Assisted Modeling drops ID-like columns when setting data types because you cannot use them to predict a target. ID-like data represents values that are both unique and discrete. These features contain information like a customer ID or a transaction number.
An impossible value can be created where you use a method, like permutation importance, that shuffles the values in your dataset. In these cases, you might have rows of data that don’t make sense, such as an instance of a house with fewer doors than enclosed rooms. Impossible values can skew the Permutation Importance measure.
An interaction effect occurs where two or more features affect a target much more (or much less) than they would independently. In these cases, you might have features with overstated or understated effects on the target. Interaction effects can skew the Permutation Importance measure.
Mean Absolute Error (MAE) is a measure of how well your regression model fits your data. MAE is similar to Root Mean Square Error but tends to be less affected by outliers. Higher scores indicate more error and worse fit; scores of 0 indicate no error and perfect fit.
Max Error is a measure of the greatest difference between predicted and actual values. Use this measure to infer the worst-case scenario for your regression model. Higher scores indicate more error; scores of 0 indicate no error and perfect fit.
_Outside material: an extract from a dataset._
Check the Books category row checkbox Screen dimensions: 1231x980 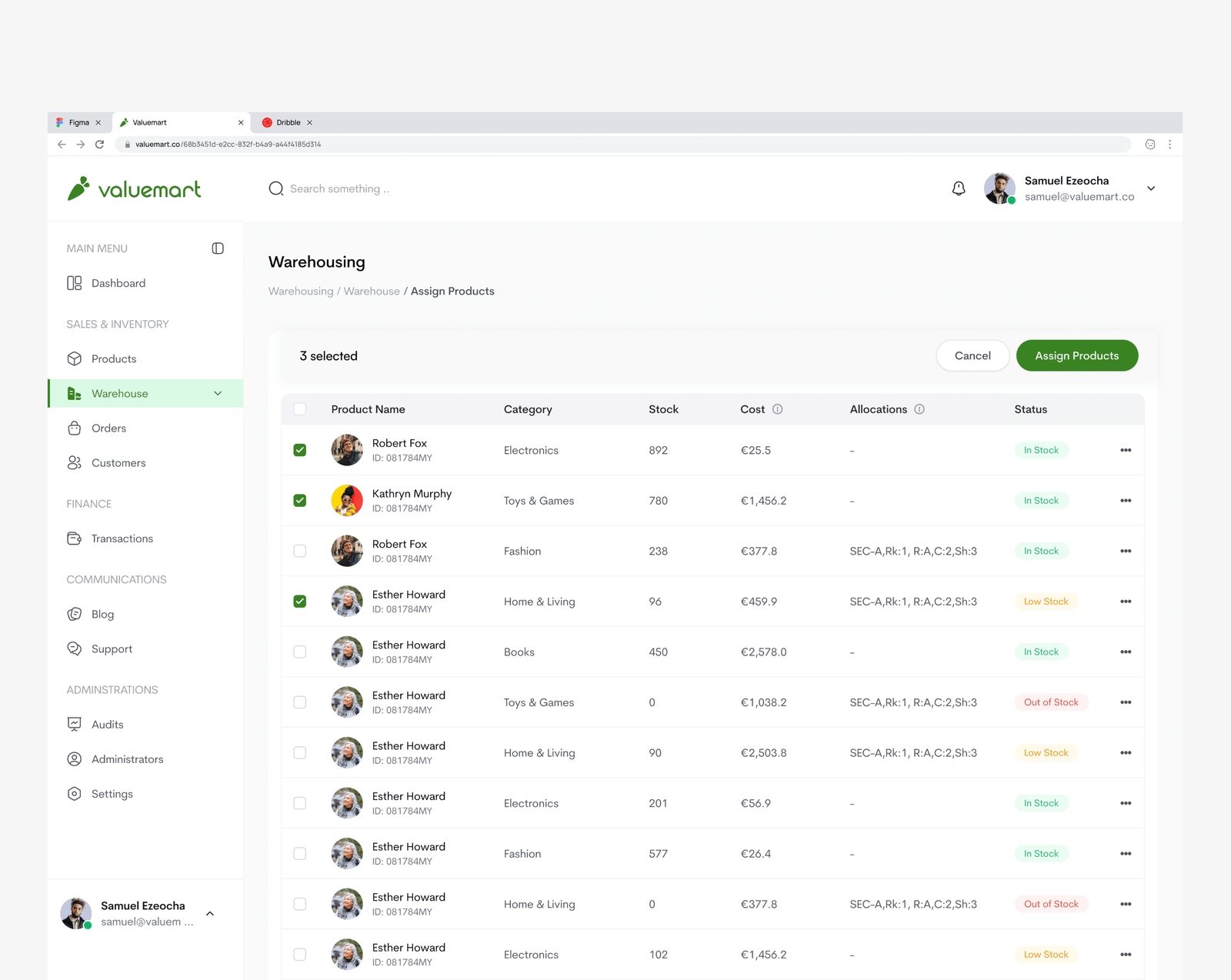pyautogui.click(x=300, y=652)
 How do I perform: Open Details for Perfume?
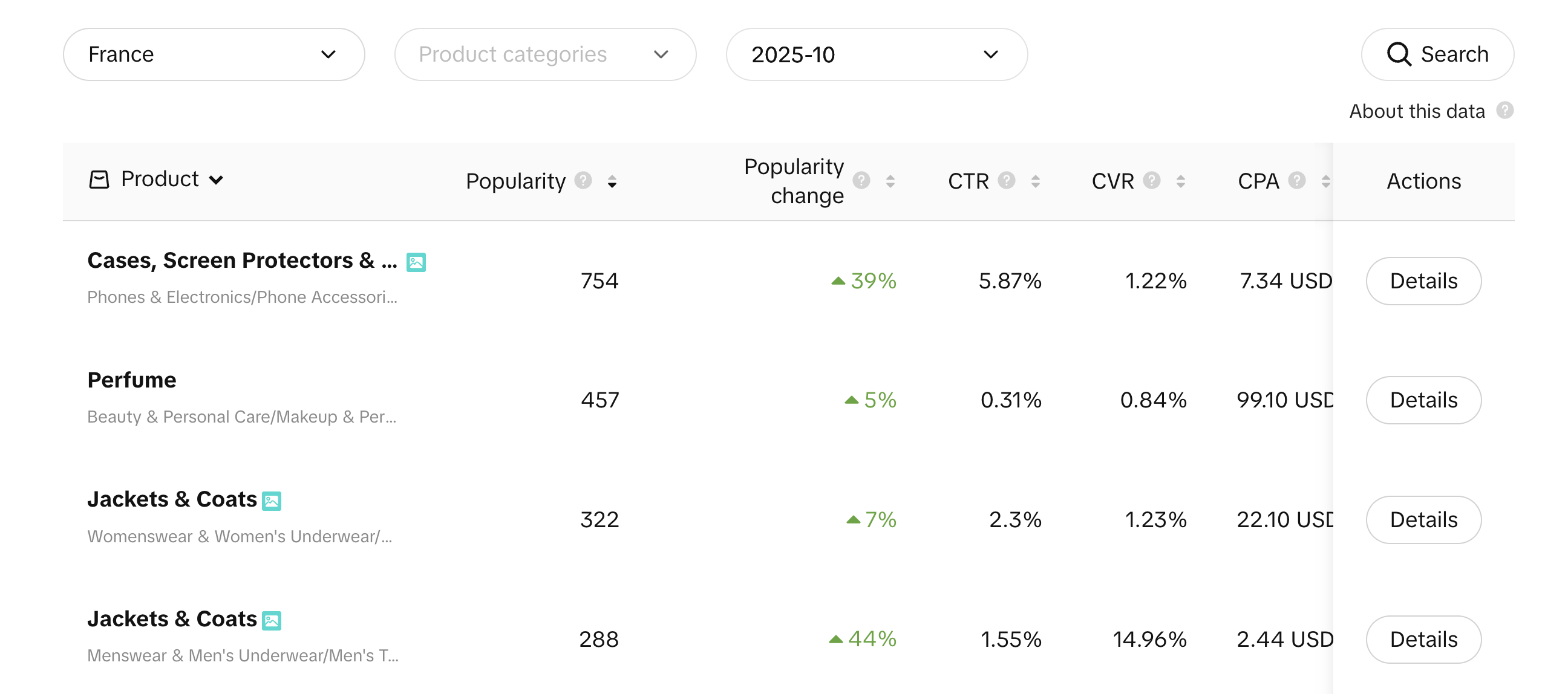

If you select this option, Assisted Modeling replaces missing values with the sum of all the rows of a feature divided by the total number of rows. Only use this method for numeric data. We recommend this option if your data is normally distributed and has no outliers.
If you select this option, Assisted Modeling replaces missing values with the number that represents the midpoint in the distribution of your feature. We recommend this option if your data is skewed or contains outliers.
If you select this option, Assisted Modeling replaces missing values with the number that occurs most often. We recommend this option if a feature contains categorical values and you don't want to drop it. You can also use the mode for filling in missing numeric values.
This is a feature that your model doesn't rely on when predicting your target. Consider dropping this feature to reduce the complexity of your model.
Numeric features contain real numbers, such as 1, 3.14, and 100.
The Ordinary Least Squares (OLS) method is a measure of fit, useful for determining the variance of a feature. Assisted Modeling uses this measure to evaluate how closely a feature associates with the target. Use OLS to identify features that could put your model at risk of generalization error by associating too weakly or too strongly with the target.
Predicted values are values an algorithm assigns to rows based on the trends it finds in the features you provide. For example, if you have a dataset related to customer churn, the algorithm may predict Yes (a customer will churn) or No (a customer won’t churn).
A residual is the difference between an observed value and a predicted value for your target. Residuals can be positive or negative. Use residuals to evaluate how well a model fits your training data and in what way it differs.
This plot compares the residuals the regression algorithms output. In it, residuals are absolute, log transformed, and ordered, such that 0 indicates no error and higher values indicate more error. Use the Residual Comparison plot to evaluate how well different models fit your training data.
Root Mean Square Error (RMSE) is a measure of how well your regression model fits your data. Use RMSE to compare how well different regression algorithms model similar data. Higher scores indicate more error and worse fit; scores of 0 indicate no error and perfect fit.